Oracle Fusion Middleware, which is currently the fastest growing business at the company, according to company sources, is built on top of Sun’s Java language and software.

On the other hand, Solaris is one of the most used platforms for the Oracle database. Oracle can now optimize its database with Solaris, while still supporting Linux.

But, not all agree. Theresa Lanowitz, former lead analyst for Gartner Group and current industry analyst and founder of Voke Inc. of Minden, Nev., said the software giant Oracle lacks a hardware portfolio, so the key Oracle/Sun overlaps are far fewer except for the $1 billion acquisition of MySQL by Sun in 2008. “Given Oracle’s tendency to be proprietary in its markets, ownership of MySQL by Oracle would be perceived as a great risk in the open source community,” she said.

Brodkin of HighVail, which is not an Oracle channel partner, expects larger Oracle solution providers will look to collaborate with him and other Sun partners.

“The fact we’re not an Oracle partner today or a player in applications services may very well play into our favour with some of the bigger Oracle partners, because the majority of them aren’t infrastructure players,” he added.

Currently all of HighVail’s client base are Oracle customers and on that fact alone Brodkin believes this deal will end up being a positive one for his company.

“I think (Oracle being the buyer) is better in some ways than it being a big infrastructure player. Dell was one name mentioned. That wouldn’t have been as good for us.”He said IBM would have been equally good for HighVail, but for different reasons. It’s a different play, and many HighVail customers are also IBM customers.

Meanwhile, Calgary-based Oracle and IBM partner iSP3 was exciting over the Sun acquisition even thought the company has traditionally been hardware agnostic.

Company president William Liu said having Sun as part of the Oracle footprint will allow his business to offer a full end-to-end solution, while not having to rely on other hardware vendors.

Liu does not believe this deal will initially have him selling more Sun hardware.
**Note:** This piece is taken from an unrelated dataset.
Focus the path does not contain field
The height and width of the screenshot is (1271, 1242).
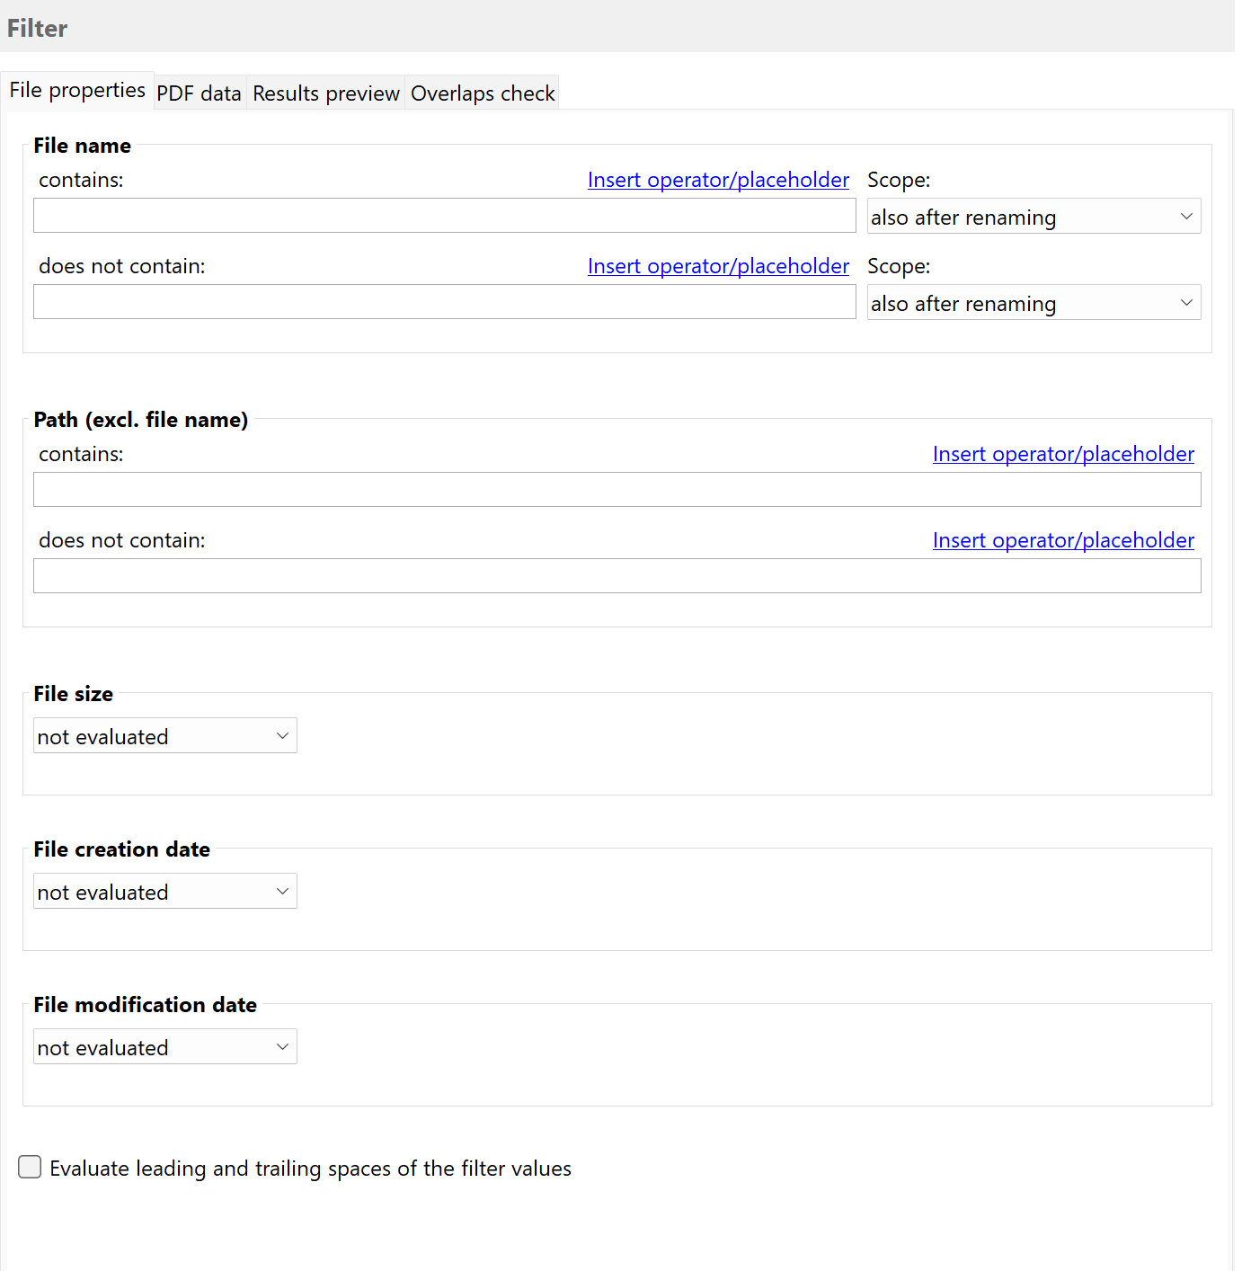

However, he said if the opportunity arises where Sun is the right fit for the customer, there would be no reason for iSP3 not to bundle hardware into the overall offering.

“As with any acquisition that Oracle executes, if we are to be a full service provider to our clients, we will need to diversify and ensure we have expertise on all platforms,” Liu said, who’s company was one of CDN’s Top Five Channel Partners to Watch last year.

He added that an Oracle/Sun combination would open up his business to more opportunities in the long term such as the integration of Java with Oracle Fusion Middleware.

“Our development team have expertise integrating Java with Fusion middleware today. Moving forward, with Sun being part of Oracle’s footprint offering, we will see more and more opportunities leaning towards that technology and opening up more business opportunities for us,” he said.

Another thing that Liu is glad for is that IBM did not acquire Sun. Liu said customers today want a “one stop shop” and Oracle is providing that. Being an Oracle Certified Partner will make iSP3’s job a lot easier having only to deal with one vendor.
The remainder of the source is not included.